Caithness Horizons could be open by summer
CAITHNESS Horizons museum and gallery, which closed unexpectedly last month, could re-open for the coming tourist season.
That emerged yesterday aftertalks between the various groups involved were said to be “going well”.
Highland Council – one of the main funders of the facility along with Dounreay Site Restoration Ltd – discussed the issue at its meeting in Inverness on Thursday.
Thurso and northwest Caithness Highland councillor, Struan Mackie, stressed the need for the facility to re-open.
“The council has committed to make every endeavour to get Horizons back open as it owns the building and will be working with community groups to see what options are available.
“Discussions between the different groups are going well and there is a real chance Horizons will re-open in time for the tourist season. There is a general consensus that the old model was not working and will have to be a new way of delivering the cultural and educational elements,” he said.
Highland Council and Dounreay are looking at ways of securing additional money to allow the facility to re-open. “There is the political and public will to do that. I am confident Horizons will re-open,” he stated.

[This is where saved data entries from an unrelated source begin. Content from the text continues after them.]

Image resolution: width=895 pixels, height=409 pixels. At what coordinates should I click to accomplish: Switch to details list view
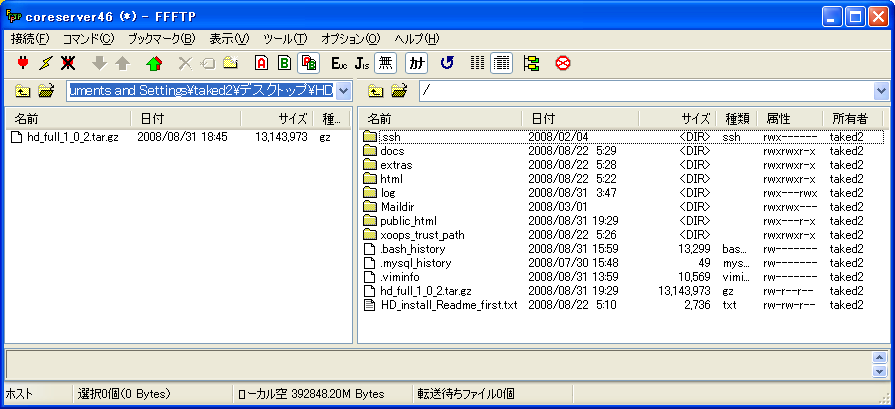pos(501,63)
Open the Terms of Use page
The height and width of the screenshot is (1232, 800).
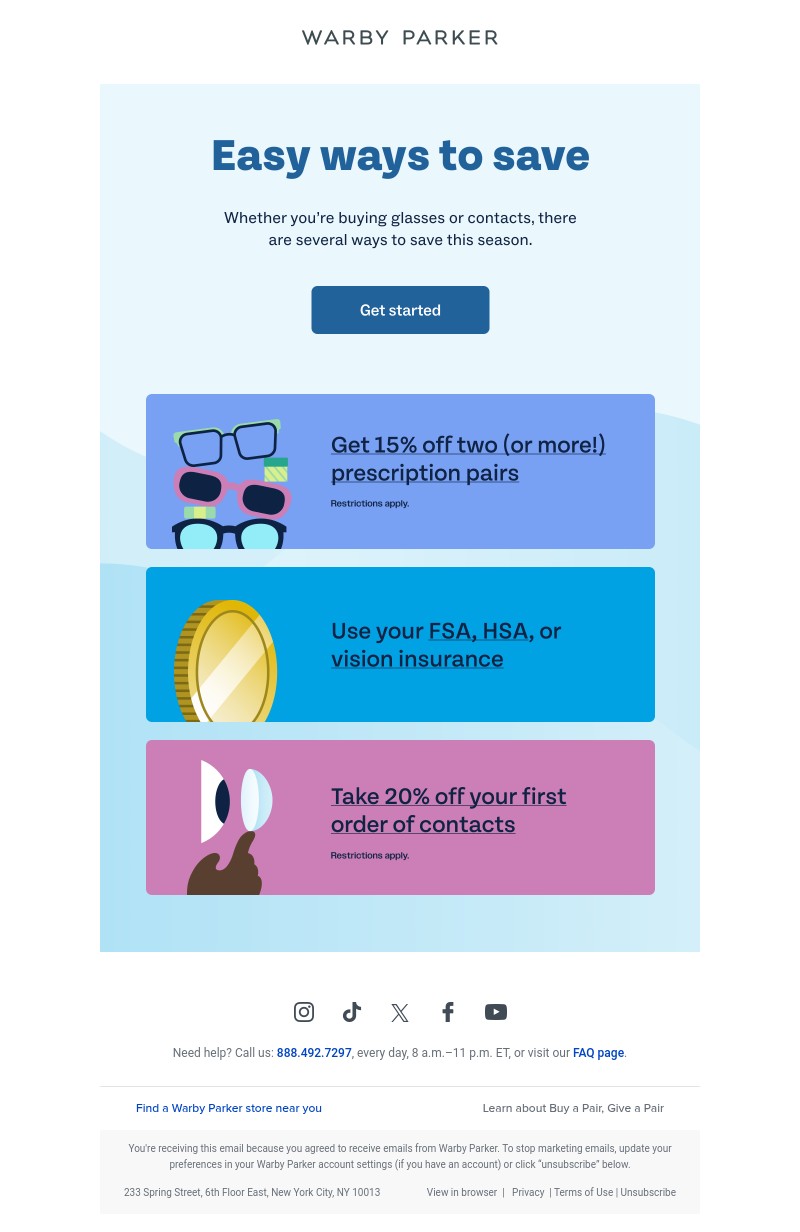click(x=583, y=1192)
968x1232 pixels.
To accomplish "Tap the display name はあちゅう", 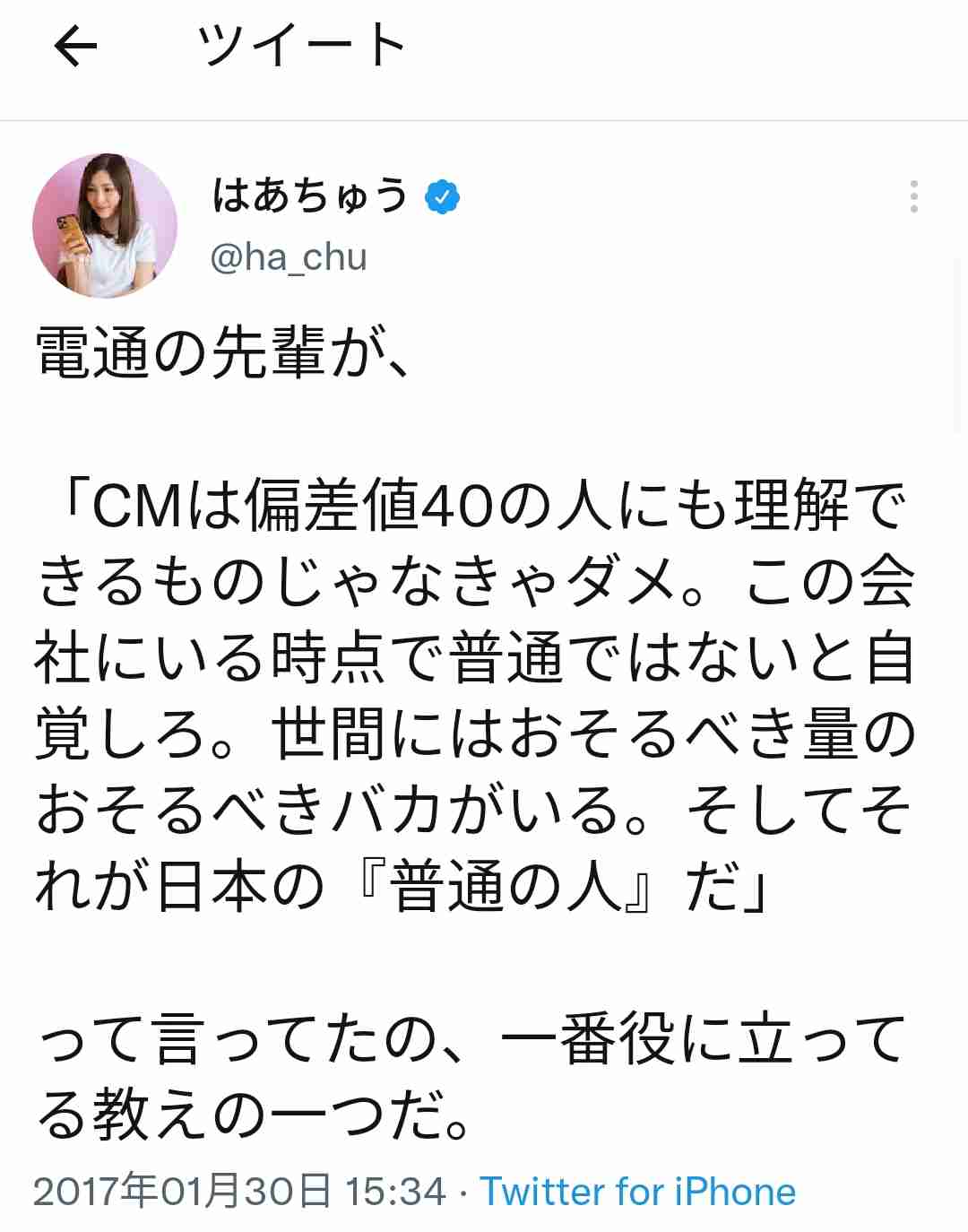I will coord(310,196).
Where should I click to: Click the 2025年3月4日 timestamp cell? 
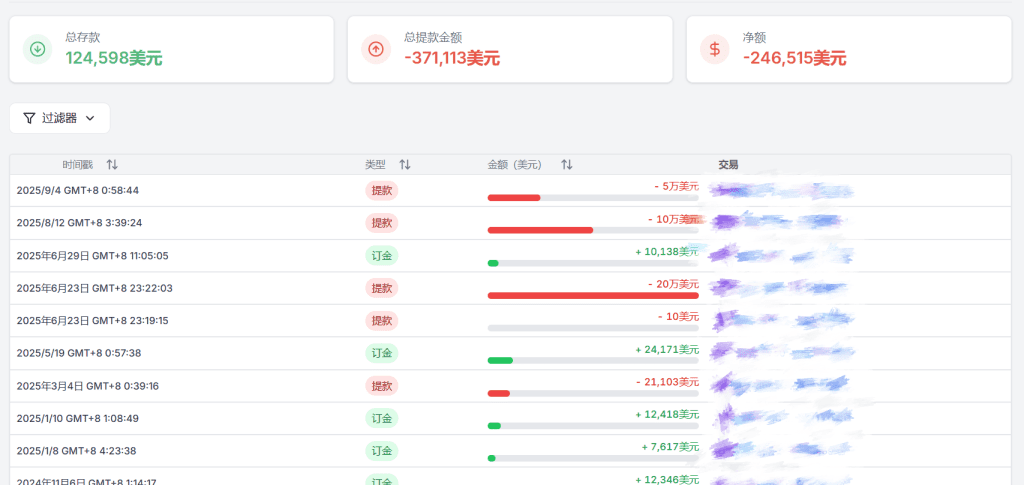(88, 385)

Mr Mackie said the facility was well used by visitors on cruise ships at Scrabster and on the North Coast 500.
“It was a dynamic place for locals and visitors. If Horizons does not re-open for the start of the season the reputational damage would be awful,” he said.
He pointed out that funding from the Highland Council and Dounreay has been budgeted for 2019/20 but other potential sources of finance are being investigated.
But he added: “It is paramount that more information about its success or otherwise is communicated to the public.”
Highland Council and Dounreay provide £75,000 each for Horizons although that figure was cut from £90,000.
The facility closed on February 21 after encountering “significantly increasing running costs and reducing income making it unsustainable long term.”
The decision resulted in the loss of seven jobs.